Alan Pearl

Curriculum Vitae

Education

University of Pittsburgh

06/2023 - Ph.D. Physics

12/2018 - M.S. Physics
Rensselaer Polytechnic Institute

05/2017 - B.S. Physics

Software Projects

diffopt is a Python package that combines various tools and techniques for parallelizable parameter optimization, including gradient-based techniques powered by a parallel extension to Jax autodiff capabililties.
galtab is a key Python package that enabled much of the work in my PhD thesis by pretabulating galaxy placeholders to improve prediction efficiency of my Counts-in-Cylinders estimator.
JaxTabCorr is a Python package that integrates classes from TabCorr and halotools into a differentiable prediction framework made possible by Jax autodiff libraries.
mocksurvey is a Python package used for constructing mock galaxy catalogs and perform mock surveys seeded from the UniverseMachine empirical model.
I contribute to halotools, which is a Python package that provides a wide array of models of the galaxy-halo connection.

Data Products

Mock Galaxy Catalogs

You can download my mock catalogs for PFS here (or here for the original May 2020 version).

My Data Science Projects

During my postdoc at Argonne National Lab, I have worked on the optimization, parallelization, and development of machine learning components of a suite of galaxy-halo connection models within the diffsky ecosystem. A full diffsky model takes hundreds of parameter inputs and is used to make predictions and inferences about the statistical occurrences of physical galaxy formation processes.

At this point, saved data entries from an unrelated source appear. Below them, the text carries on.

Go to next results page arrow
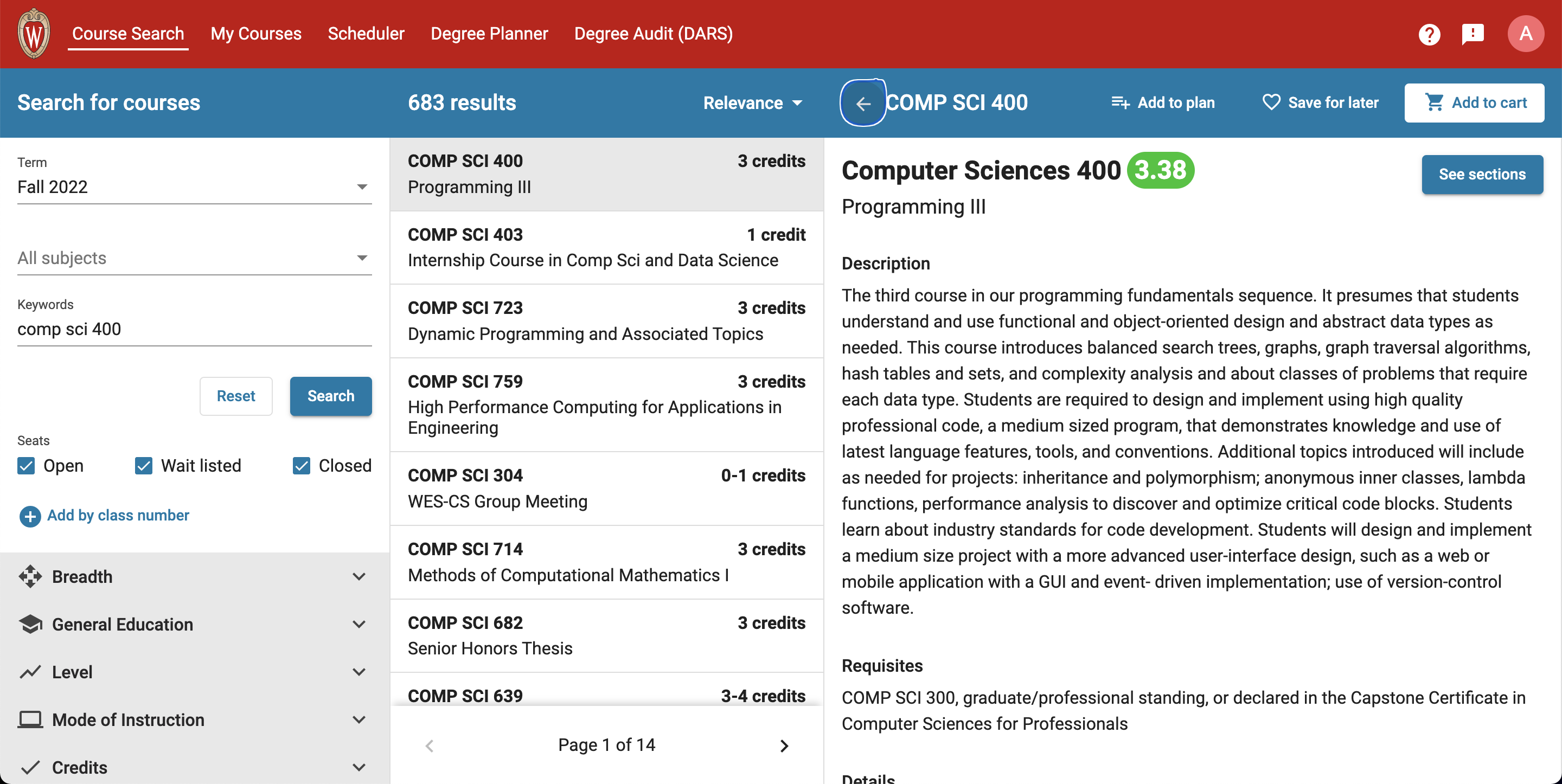The width and height of the screenshot is (1562, 784). [x=784, y=745]
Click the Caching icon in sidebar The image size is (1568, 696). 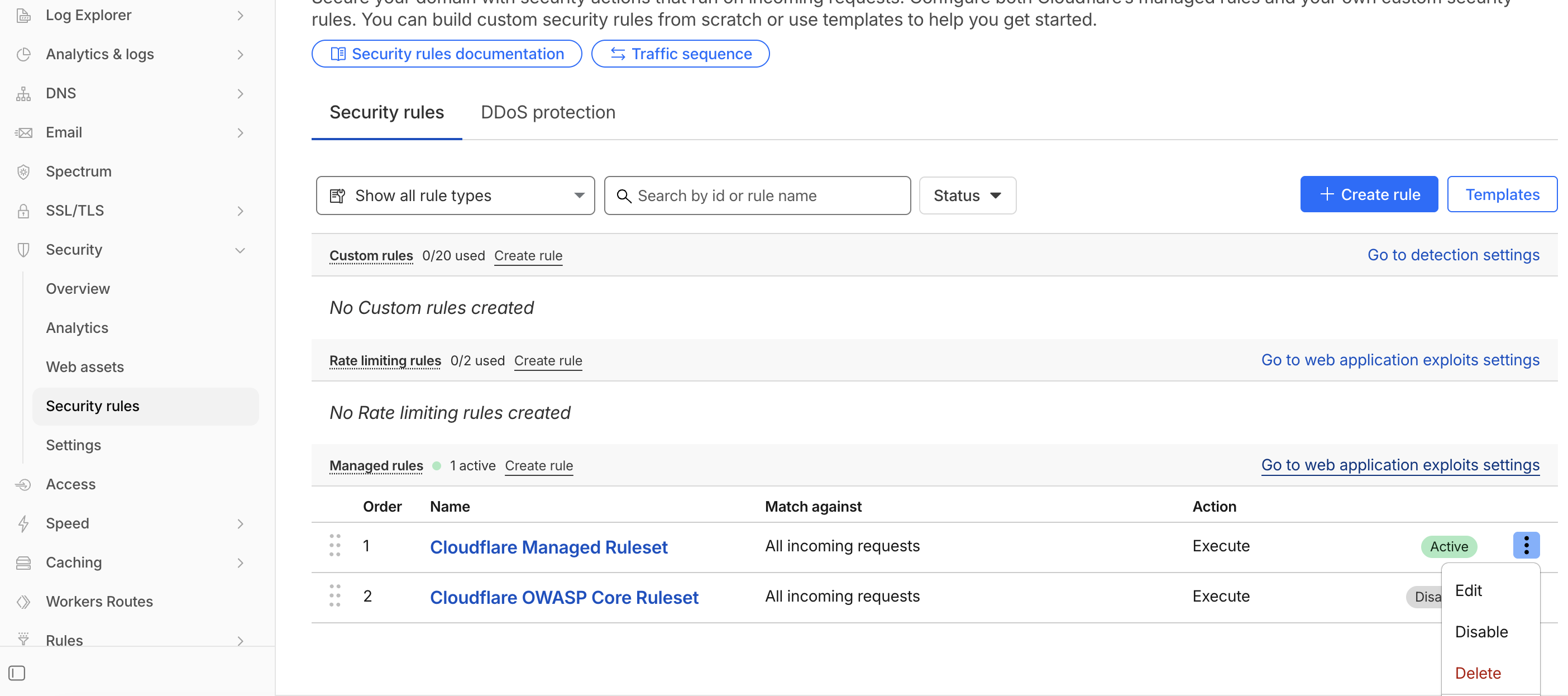pos(23,562)
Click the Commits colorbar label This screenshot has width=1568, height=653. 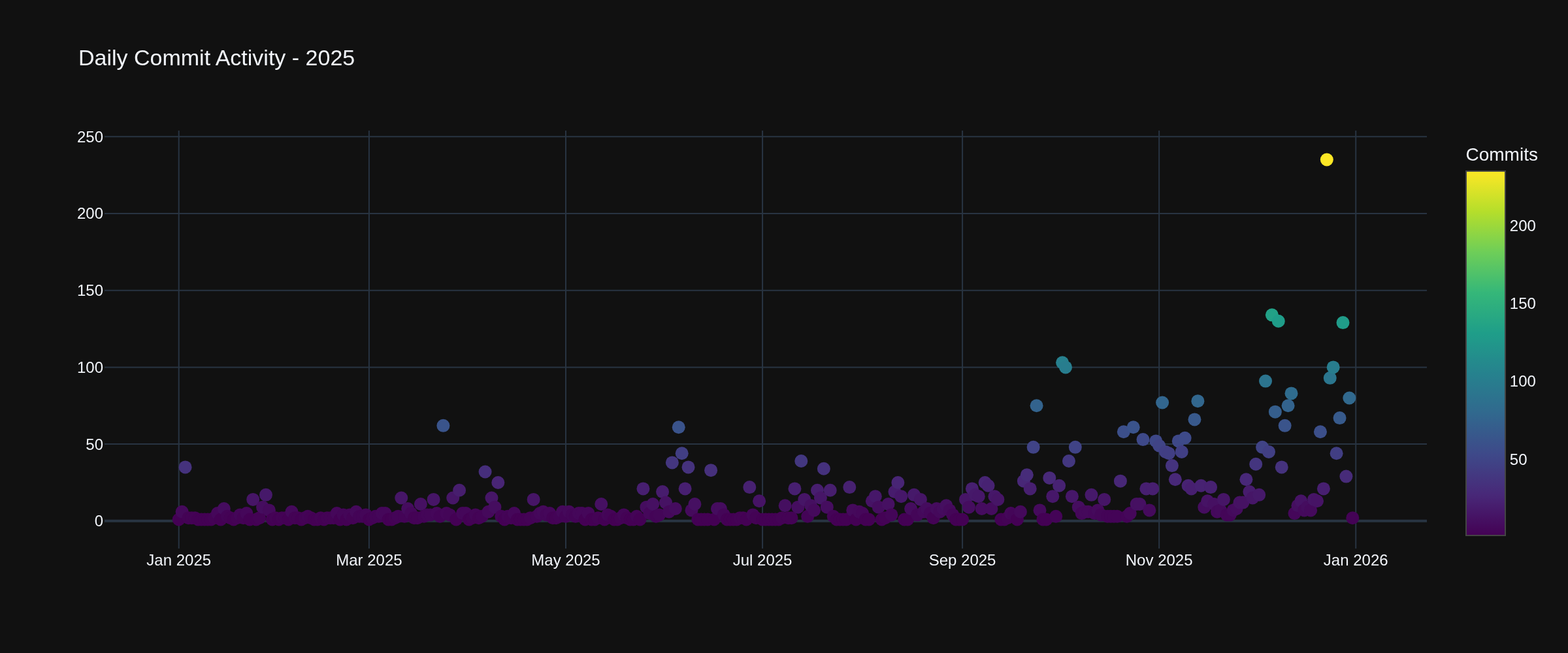coord(1501,155)
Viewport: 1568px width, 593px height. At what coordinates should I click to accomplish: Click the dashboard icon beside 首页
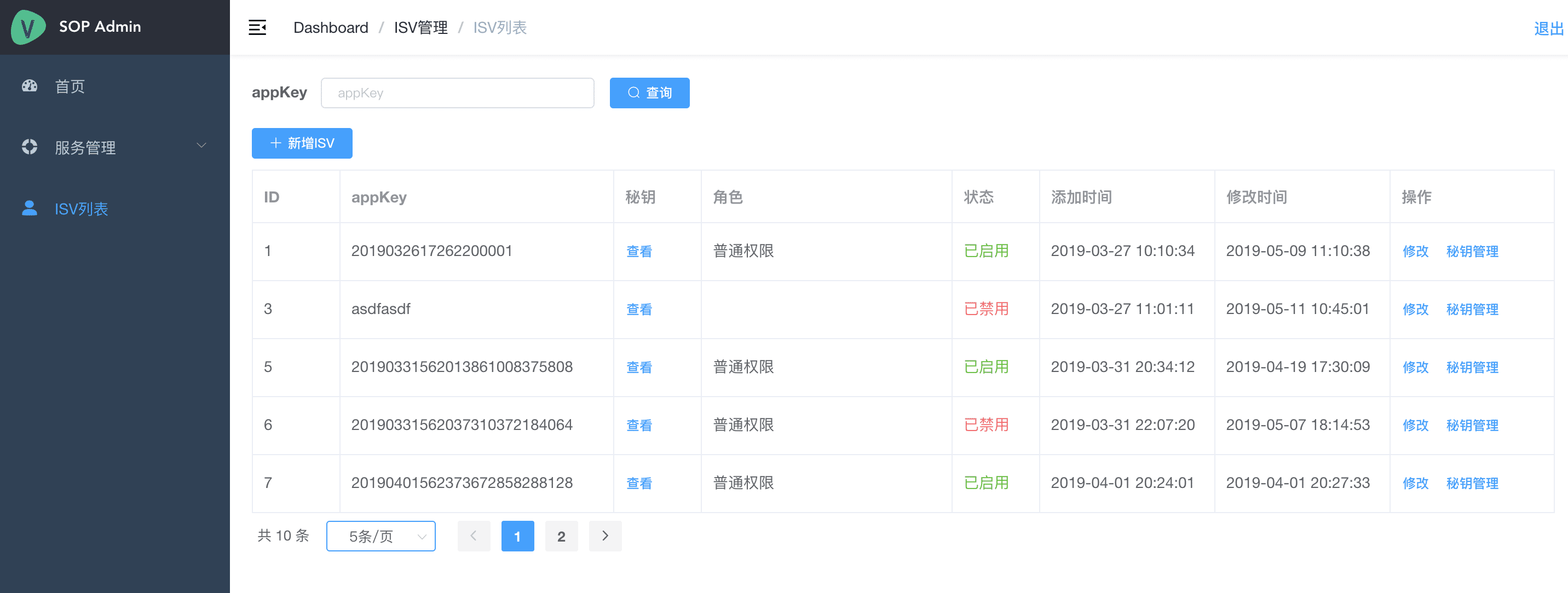tap(29, 86)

Below, I describe just a couple of the key projects I have completed:

diffmahnet: Neural density estimation to generate halo mass accretion histories
diffopt: Tools for parallelizable optimization of diffsky (or any JAX model)

DiffMahNet

The diffmahnet package provides a framework and pretrained models for emulating diffmahpop—a crucial component of the diffsky ecosystem—which is a generative model of populations of halo mass accretion histories. I implemented this emulator using neural density estimation, which is a type of neural network that predicts distributions rather than point estimates. This is a useful technique for emulating the properties of any population that is not well-described by a simple parametric distribution. The diffmahnet package is built on top of JAX, using the flowjax library, which allows us to take advantage of GPU acceleration and automatic differentiation.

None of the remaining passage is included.